The last time Donegal played Tyrone in an Ulster semi-final it was Mickey Harte’s team who ran out comprehensive winners.
Tyrone were victors on a 1-21 to 1-12 scoreline two years ago and the margin of that victory was probably not even a fair reflection of their dominance over the side managed by Rory Gallagher.
A teenage Jamie Brennan wore the Donegal No 12 shirt that afternoon but was hooked by his manager in what would prove to be a failed attempt to calm the storm.
“One of the harsh realities for me in my first year in, in 2017, was playing Tyrone in the Ulster semi-final and it didn’t go our way at all,” Brennan recalls. “I was taken off at half-time and it was one of those things you don’t forget. It was a learning curve. The level of intensity was so hard to get up to. I just wasn’t used to it.”
Since then, though, Brennan has become a staple in the Donegal forward line. Declan Bonner might’ve had his hands forced in some ways having inherited an ageing squad, although his philosophies of offensive football has seen the likes of the Bundoran forward flourish.
Brennan was man of the match as Donegal opened Ulster last Sunday week with a 0-15 to 0-9 win over Fermanagh in Enniskillen, kicking four points in the process. Beforehand he was a goalscorer in Donegal’s last three outings in the Allianz League – against Armagh, Cork and in the final win over Meath.
Michael Murphy only appeared halfway through that campaign and helped guide Donegal to promotion with some silverware to boot, while Patrick McBrearty missed the entire series suffering from an ACL injury picked up last June. However, that deadly duo joined Brennan at Brewster Park last month and now Donegal have another meeting with Tyrone – the one side who have shaped their destiny more than any other in recent times.

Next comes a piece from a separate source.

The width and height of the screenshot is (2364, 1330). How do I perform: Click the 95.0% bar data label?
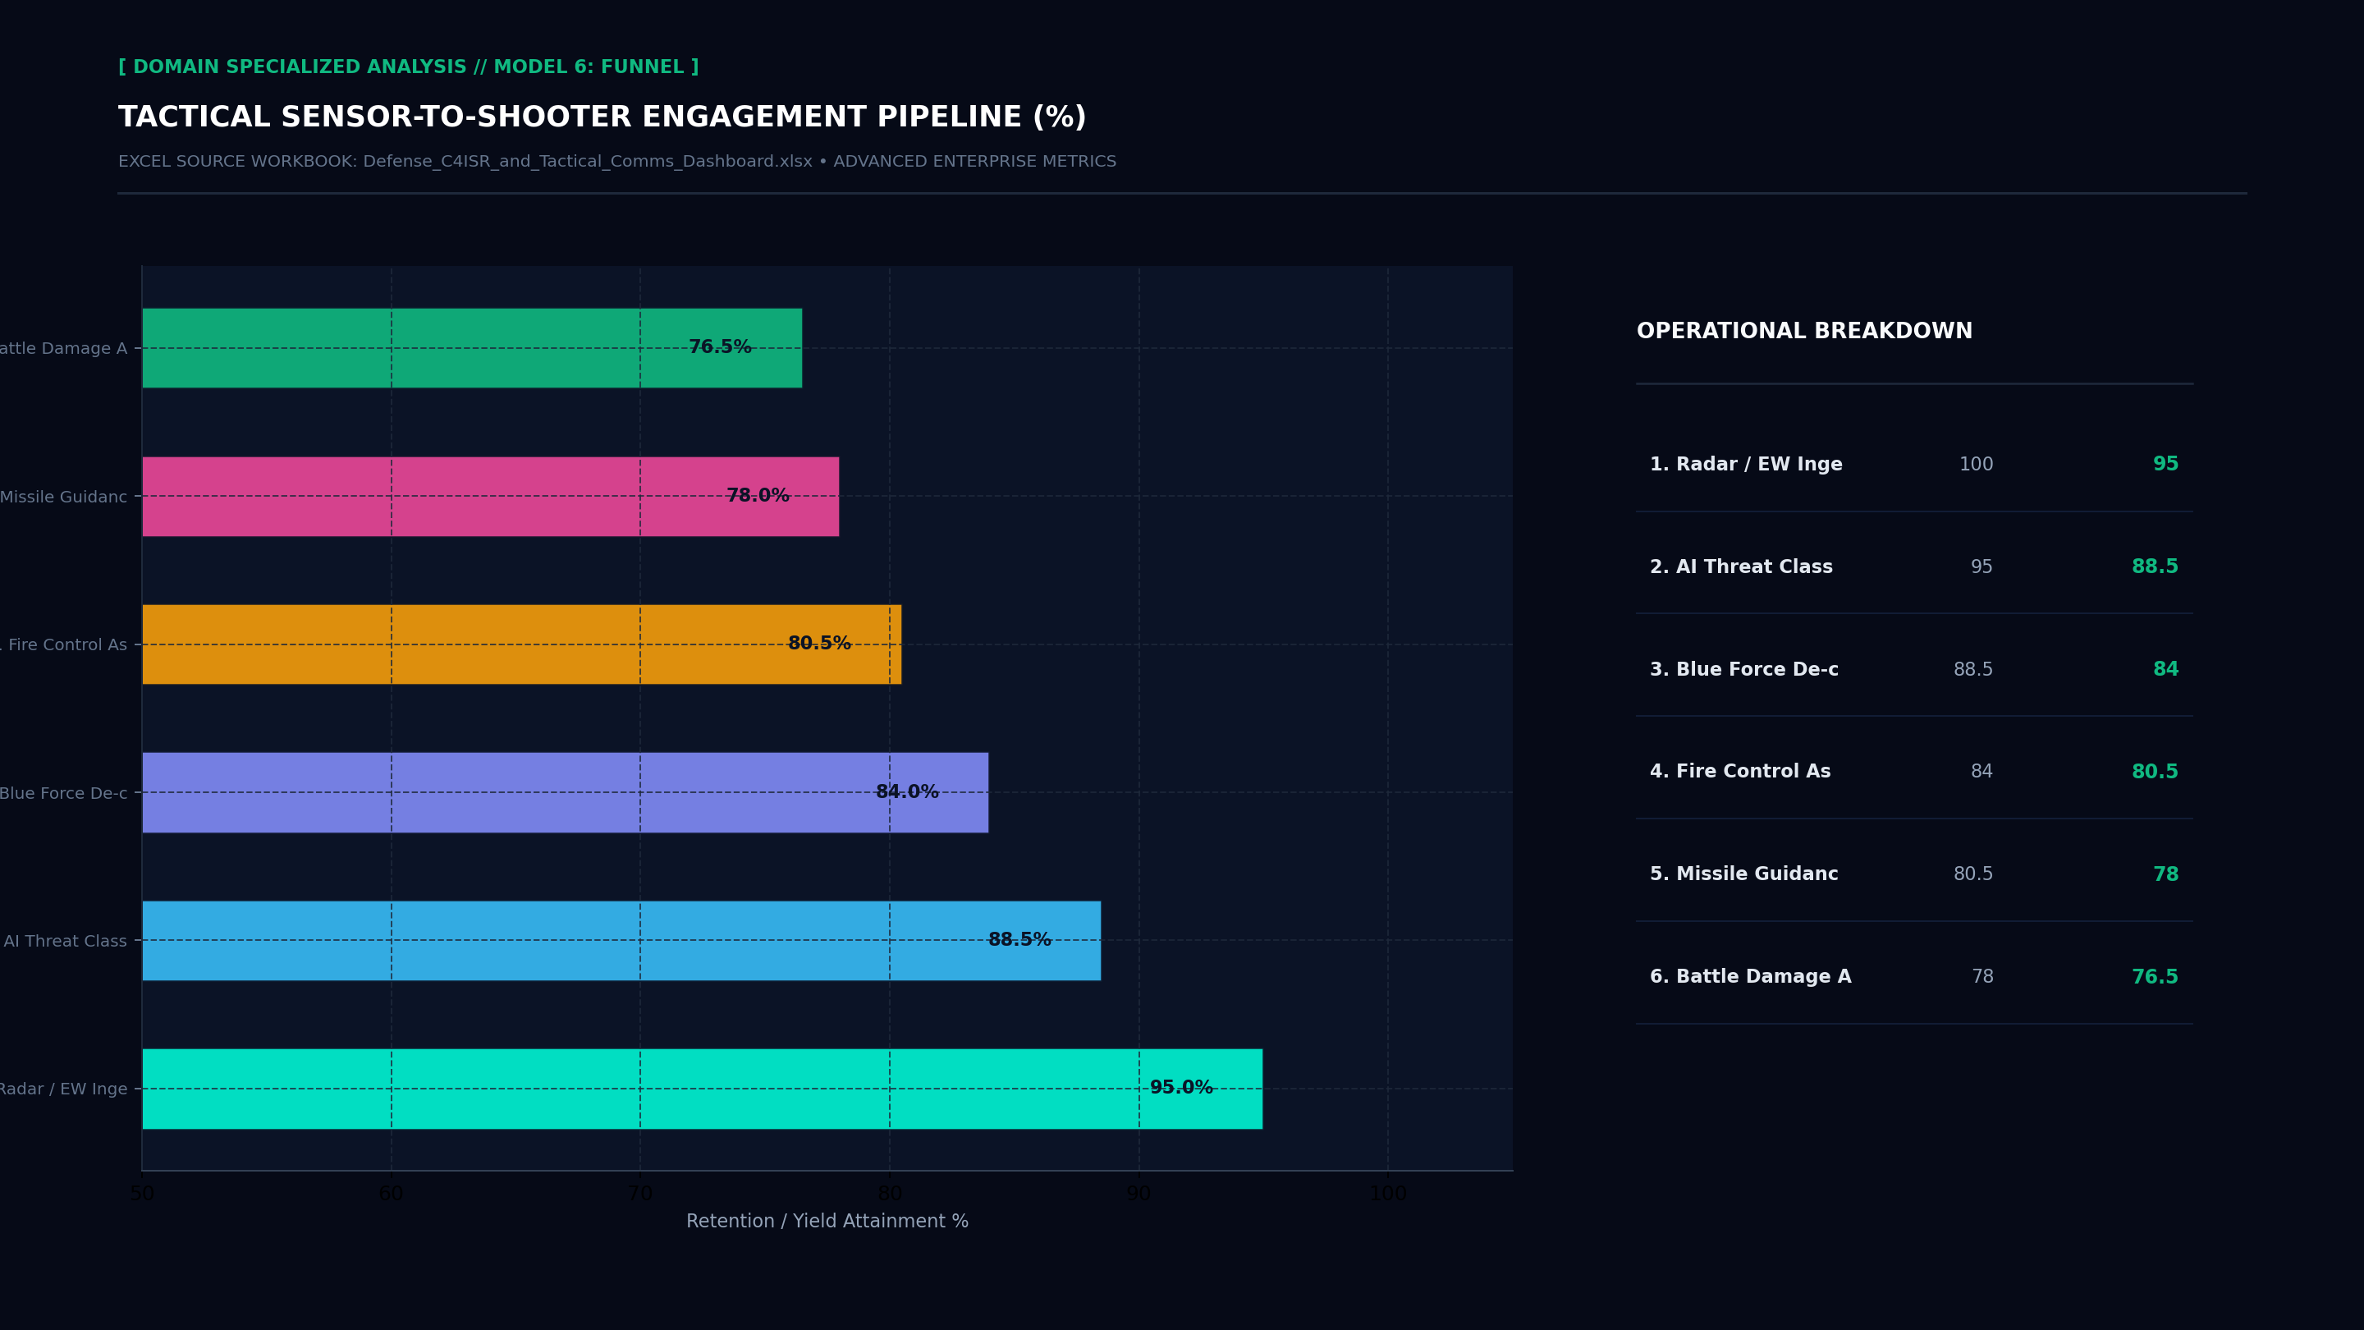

“It’s a great boost to have Patrick back,” Brennan added of McBrearty. “He’s one of the best in Ireland. You can feed off him cause he’s a different level and you can do that with Michael too. Top quality footballers. When you’re training you’re just trying to keep up to speed with them. I came in just as some of the 2012 team were going out and I was one of the quieter lads and nearly in awe of some of these big players.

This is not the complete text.